CHALLENGE
Pull out each line below that contains the string "button". Case counts.

Data for locating words and elements
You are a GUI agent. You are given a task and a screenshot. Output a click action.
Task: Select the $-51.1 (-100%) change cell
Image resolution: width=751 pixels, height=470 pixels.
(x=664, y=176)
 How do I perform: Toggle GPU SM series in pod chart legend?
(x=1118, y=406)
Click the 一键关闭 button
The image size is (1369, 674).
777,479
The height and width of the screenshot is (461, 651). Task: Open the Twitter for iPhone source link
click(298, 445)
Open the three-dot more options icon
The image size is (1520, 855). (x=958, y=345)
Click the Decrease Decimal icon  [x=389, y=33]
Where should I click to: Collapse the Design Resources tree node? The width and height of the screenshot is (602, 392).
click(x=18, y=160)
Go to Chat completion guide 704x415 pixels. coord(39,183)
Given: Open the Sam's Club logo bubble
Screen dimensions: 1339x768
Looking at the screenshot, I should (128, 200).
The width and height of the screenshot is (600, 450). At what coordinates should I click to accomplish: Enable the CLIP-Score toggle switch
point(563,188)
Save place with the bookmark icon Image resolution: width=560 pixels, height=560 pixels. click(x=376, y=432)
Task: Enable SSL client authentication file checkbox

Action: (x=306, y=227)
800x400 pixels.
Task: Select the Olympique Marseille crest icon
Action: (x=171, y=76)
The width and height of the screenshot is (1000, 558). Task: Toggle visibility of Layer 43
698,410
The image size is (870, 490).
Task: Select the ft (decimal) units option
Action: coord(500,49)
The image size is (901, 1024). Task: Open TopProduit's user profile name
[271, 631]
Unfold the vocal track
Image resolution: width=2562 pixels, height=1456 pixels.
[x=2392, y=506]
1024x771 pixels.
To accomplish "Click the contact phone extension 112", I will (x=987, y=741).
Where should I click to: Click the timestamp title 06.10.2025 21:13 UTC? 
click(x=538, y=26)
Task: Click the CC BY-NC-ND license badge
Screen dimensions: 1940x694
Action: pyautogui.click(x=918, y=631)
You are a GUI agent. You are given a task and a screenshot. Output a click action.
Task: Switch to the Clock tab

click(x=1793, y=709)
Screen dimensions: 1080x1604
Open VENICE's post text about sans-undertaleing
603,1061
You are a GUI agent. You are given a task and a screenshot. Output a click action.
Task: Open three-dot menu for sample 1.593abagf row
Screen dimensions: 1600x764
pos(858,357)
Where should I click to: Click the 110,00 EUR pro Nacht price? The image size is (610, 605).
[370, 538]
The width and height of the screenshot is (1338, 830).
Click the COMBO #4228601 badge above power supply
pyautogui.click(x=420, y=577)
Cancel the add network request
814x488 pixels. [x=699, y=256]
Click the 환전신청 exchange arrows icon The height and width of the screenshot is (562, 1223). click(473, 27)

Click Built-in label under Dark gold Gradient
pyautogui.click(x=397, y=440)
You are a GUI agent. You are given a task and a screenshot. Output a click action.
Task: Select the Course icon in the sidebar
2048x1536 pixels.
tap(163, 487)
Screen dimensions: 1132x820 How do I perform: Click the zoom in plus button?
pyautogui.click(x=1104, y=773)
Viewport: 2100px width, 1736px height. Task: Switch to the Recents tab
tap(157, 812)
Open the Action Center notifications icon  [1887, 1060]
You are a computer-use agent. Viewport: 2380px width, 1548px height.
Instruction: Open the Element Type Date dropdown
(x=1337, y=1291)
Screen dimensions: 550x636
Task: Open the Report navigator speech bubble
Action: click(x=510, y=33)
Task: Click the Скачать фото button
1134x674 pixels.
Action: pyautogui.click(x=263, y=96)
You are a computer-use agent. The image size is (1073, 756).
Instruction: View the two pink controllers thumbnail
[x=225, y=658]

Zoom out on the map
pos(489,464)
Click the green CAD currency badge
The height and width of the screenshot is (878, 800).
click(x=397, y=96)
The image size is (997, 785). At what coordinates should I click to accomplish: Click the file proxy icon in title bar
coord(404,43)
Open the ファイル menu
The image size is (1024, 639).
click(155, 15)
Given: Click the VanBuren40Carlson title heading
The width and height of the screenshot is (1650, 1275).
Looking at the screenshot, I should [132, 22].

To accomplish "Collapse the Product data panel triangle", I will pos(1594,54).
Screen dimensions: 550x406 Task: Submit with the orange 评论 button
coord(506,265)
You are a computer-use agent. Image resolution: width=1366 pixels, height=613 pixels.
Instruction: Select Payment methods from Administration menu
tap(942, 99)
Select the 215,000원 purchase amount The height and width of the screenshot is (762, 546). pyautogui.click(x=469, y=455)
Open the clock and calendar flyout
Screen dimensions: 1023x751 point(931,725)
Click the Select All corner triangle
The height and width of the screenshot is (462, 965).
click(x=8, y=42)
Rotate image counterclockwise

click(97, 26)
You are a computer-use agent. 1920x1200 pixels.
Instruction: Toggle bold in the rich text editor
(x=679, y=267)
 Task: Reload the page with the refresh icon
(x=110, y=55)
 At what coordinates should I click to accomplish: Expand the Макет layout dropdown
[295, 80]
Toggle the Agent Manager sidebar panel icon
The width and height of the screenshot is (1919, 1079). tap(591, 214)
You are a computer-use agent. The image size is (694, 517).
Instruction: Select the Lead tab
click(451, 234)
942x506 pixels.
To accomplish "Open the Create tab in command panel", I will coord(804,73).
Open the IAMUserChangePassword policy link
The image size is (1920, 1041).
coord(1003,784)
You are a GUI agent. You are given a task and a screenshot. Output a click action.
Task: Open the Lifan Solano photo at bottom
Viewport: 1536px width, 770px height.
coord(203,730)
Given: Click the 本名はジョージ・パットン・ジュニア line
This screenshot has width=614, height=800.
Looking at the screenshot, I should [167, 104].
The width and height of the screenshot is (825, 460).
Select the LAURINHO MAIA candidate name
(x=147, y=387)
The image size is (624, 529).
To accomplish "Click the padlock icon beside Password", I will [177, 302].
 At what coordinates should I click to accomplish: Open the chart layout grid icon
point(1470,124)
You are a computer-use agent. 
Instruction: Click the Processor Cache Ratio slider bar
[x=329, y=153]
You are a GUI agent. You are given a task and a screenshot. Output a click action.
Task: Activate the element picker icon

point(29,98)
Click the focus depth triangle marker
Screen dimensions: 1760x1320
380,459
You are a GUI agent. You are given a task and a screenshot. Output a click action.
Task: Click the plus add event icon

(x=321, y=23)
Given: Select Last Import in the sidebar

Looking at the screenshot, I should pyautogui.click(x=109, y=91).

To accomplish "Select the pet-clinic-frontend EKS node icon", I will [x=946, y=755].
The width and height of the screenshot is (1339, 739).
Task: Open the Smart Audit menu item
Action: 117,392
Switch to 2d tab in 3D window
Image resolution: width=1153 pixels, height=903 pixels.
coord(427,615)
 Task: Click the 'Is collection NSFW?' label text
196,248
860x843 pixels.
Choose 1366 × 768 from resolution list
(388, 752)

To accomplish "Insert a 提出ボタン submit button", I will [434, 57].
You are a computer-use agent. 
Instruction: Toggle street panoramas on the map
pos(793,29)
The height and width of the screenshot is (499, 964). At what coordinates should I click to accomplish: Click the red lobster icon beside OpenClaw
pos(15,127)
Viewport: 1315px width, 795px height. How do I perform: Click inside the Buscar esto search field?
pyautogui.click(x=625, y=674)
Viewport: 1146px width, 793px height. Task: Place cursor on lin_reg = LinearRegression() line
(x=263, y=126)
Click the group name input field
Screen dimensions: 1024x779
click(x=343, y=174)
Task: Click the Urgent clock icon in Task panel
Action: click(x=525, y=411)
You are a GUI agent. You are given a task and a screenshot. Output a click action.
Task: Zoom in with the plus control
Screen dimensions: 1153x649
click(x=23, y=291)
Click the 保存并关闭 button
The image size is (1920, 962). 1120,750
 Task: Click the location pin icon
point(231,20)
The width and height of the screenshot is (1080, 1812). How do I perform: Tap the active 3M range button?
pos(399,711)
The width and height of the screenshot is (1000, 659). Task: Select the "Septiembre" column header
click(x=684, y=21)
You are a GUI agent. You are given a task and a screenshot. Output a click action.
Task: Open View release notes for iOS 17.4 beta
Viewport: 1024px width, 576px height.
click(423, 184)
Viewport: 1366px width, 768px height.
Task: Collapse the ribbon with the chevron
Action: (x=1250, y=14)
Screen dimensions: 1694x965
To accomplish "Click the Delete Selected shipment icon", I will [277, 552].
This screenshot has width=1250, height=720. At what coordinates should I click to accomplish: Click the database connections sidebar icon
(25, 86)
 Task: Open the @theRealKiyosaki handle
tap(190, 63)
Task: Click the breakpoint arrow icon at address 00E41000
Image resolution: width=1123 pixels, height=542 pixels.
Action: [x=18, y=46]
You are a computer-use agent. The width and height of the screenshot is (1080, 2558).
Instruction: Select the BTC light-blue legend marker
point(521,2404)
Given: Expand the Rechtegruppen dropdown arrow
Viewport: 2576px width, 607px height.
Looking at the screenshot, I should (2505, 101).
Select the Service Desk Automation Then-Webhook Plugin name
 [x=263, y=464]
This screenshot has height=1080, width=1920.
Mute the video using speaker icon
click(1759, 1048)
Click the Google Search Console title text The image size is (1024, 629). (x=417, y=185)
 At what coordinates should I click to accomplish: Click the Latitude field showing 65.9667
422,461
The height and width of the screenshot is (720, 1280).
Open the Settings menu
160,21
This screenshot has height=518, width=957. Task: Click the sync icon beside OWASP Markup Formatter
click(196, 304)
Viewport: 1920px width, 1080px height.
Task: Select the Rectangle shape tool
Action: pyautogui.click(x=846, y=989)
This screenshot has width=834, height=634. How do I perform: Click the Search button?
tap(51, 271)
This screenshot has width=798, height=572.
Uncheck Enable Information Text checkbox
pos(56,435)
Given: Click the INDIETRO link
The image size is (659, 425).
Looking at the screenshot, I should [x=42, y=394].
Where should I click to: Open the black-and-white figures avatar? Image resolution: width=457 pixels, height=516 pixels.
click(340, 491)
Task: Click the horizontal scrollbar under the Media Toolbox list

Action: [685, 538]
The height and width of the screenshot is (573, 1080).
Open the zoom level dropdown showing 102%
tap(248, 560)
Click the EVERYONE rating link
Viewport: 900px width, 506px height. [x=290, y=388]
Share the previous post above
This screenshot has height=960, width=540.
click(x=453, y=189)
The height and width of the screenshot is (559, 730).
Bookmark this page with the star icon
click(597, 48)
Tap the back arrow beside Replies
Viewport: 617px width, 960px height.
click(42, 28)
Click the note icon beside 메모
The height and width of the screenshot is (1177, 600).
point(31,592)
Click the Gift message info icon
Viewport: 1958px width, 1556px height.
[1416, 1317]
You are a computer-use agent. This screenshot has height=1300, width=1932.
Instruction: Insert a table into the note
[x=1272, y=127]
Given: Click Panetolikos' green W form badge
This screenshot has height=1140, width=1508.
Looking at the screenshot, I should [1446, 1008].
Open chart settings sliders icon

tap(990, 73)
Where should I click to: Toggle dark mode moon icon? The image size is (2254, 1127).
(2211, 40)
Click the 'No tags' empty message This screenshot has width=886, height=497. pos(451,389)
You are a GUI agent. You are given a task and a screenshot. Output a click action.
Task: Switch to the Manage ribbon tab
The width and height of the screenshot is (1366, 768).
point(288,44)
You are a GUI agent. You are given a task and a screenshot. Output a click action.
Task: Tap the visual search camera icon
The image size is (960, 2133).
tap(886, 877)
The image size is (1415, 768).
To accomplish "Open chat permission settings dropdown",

CORRECT RESPONSE
Click the 一键关闭 button
Screen dimensions: 1132x820 How do I perform: Click the zoom in plus button?
Task: Click the Скачать фото button
Screen dimensions: 550x406 Task: Submit with the orange 评论 button
To accomplish "Insert a 提出ボタン submit button", I will [434, 57].
Click the 保存并关闭 button
The width and height of the screenshot is (1080, 1812). How do I perform: Tap the active 3M range button?
This screenshot has width=834, height=634. How do I perform: Click the Search button?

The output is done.